Ansatzpunkt 1: Übergangsregel nach einer Notlage
Die Vorsitzende der „Wirtschaftsweisen“ sieht drei Konstruktionsschwächen der Schuldenregel. Bisher gebe es etwa keine Übergangsregel für die Zeit nach einer Notlage mit hoher Kreditaufnahme. „Natürlich kann man für das Folgejahr wieder eine Notsituation erklären, das wird mit jedem Jahr aber schwieriger zu argumentieren“, sagte sie. Für die Wirtschaft sei eine solche Unsicherheit heikel, weil sie sich nicht auf zugesagte Unterstützung verlassen könne.
Die „Wirtschaftsweisen“ schlagen deshalb vor, dass die Kreditaufnahme nach einer Notsituation schrittweise zurückgefahren wird: „Man könnte das strukturelle Defizit jährlich um 0,5 Prozentpunkte reduzieren, wie es in der EU vorgesehen ist. Oder man fährt es über drei Jahr linear herunter.“
Ansatzpunkt 2: Flexiblere und höhere Verschuldungsgrenze
Der zweite Reformansatz betrifft die Verschuldungsgrenze von aktuell 0,35 Prozent der Wirtschaftsleistung. „Die ist unnötig gering“, sagte Schnitzer. Der Spielraum könne in Abhängigkeit von der Schuldenquote erhöht werden: auf 1,0 Prozent bei einer Schuldenquote unter der Maastricht-Grenze, auf 0,5 Prozent bei einer Schuldenquote von über 60 Prozent – und auf 0,35 Prozent bei einer Schuldenquote von 90 Prozent oder mehr.
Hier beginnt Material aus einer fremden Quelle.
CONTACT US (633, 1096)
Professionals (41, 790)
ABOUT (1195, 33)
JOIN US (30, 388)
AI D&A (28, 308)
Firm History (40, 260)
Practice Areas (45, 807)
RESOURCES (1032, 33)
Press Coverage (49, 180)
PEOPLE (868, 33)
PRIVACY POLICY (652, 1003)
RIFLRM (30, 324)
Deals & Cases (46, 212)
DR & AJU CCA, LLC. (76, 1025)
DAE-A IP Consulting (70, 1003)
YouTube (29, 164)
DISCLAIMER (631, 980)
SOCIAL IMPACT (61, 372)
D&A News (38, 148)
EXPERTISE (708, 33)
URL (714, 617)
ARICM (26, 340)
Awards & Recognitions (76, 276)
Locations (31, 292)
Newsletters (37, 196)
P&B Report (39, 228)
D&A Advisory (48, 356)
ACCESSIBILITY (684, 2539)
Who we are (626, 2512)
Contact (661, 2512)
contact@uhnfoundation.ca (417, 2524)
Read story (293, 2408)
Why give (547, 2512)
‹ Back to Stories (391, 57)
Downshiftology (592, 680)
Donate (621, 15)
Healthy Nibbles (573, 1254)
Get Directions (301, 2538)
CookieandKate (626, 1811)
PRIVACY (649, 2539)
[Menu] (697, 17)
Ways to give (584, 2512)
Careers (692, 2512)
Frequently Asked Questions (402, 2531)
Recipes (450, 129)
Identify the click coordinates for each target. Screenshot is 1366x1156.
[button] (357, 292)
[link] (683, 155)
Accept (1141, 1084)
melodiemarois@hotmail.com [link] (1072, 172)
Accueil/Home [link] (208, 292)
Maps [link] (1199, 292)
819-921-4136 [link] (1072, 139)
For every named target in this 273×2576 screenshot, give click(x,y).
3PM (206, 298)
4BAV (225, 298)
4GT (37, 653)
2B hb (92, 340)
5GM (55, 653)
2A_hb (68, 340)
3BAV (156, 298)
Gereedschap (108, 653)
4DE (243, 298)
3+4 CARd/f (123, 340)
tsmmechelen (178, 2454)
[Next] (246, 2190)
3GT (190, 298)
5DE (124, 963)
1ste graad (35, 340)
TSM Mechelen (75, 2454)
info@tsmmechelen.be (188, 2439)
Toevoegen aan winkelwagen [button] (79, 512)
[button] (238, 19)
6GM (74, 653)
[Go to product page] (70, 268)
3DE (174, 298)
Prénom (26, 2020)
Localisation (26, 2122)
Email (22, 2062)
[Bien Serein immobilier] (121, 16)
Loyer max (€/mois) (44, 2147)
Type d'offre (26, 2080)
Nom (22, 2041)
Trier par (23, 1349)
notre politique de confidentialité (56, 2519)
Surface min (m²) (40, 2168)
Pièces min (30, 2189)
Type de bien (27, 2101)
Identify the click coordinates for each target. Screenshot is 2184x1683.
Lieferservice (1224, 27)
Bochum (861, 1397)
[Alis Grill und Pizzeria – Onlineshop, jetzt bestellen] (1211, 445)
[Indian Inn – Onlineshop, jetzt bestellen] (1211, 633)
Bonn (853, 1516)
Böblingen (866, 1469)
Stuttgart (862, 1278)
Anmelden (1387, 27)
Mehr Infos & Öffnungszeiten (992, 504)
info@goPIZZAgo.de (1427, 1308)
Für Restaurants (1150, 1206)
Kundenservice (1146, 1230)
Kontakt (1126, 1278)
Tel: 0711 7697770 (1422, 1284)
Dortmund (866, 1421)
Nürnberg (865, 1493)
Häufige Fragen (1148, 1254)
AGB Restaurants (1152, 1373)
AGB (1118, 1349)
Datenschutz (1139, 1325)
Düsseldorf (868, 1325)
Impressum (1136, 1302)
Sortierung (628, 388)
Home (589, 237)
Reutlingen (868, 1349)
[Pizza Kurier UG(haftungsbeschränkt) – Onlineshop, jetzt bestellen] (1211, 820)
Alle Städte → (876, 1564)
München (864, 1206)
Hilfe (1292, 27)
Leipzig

„Eine Übergangsregel und höhere Defizitgrenzen würden dafür sorgen, dass die Schuldenquote nicht mehr so stark, aber weiter stetig abnimmt. Das ist noch immer sehr gut mit Schuldentragfähigkeit vereinbar und erweitert doch etwas den Spielraum“, sagte Schnitzer. Pro Jahr würde das der Bundesregierung nach Rechnung der Sachverständigen einen Kreditspielraum von 36 Milliarden Euro bringen – zumindest bei einer Schuldenquote unter 60 Prozent. Reißt Deutschland die Maastricht-Kriterien, wären es immer noch rund 18 Milliarden.
Ansatzpunkt 3: Die Konjunkturkomponente
Wie viele Schulden der Bund machen darf, wird auch von einer Konjunkturkomponente beeinflusst. Stark vereinfacht gilt: Je schlechter die Wirtschaftslage, desto höhere Kredite sind erlaubt. Das Problem ist, dass das auf Prognosen beruht – denn zu Beginn des Jahres ist die wirtschaftliche Entwicklung unbekannt.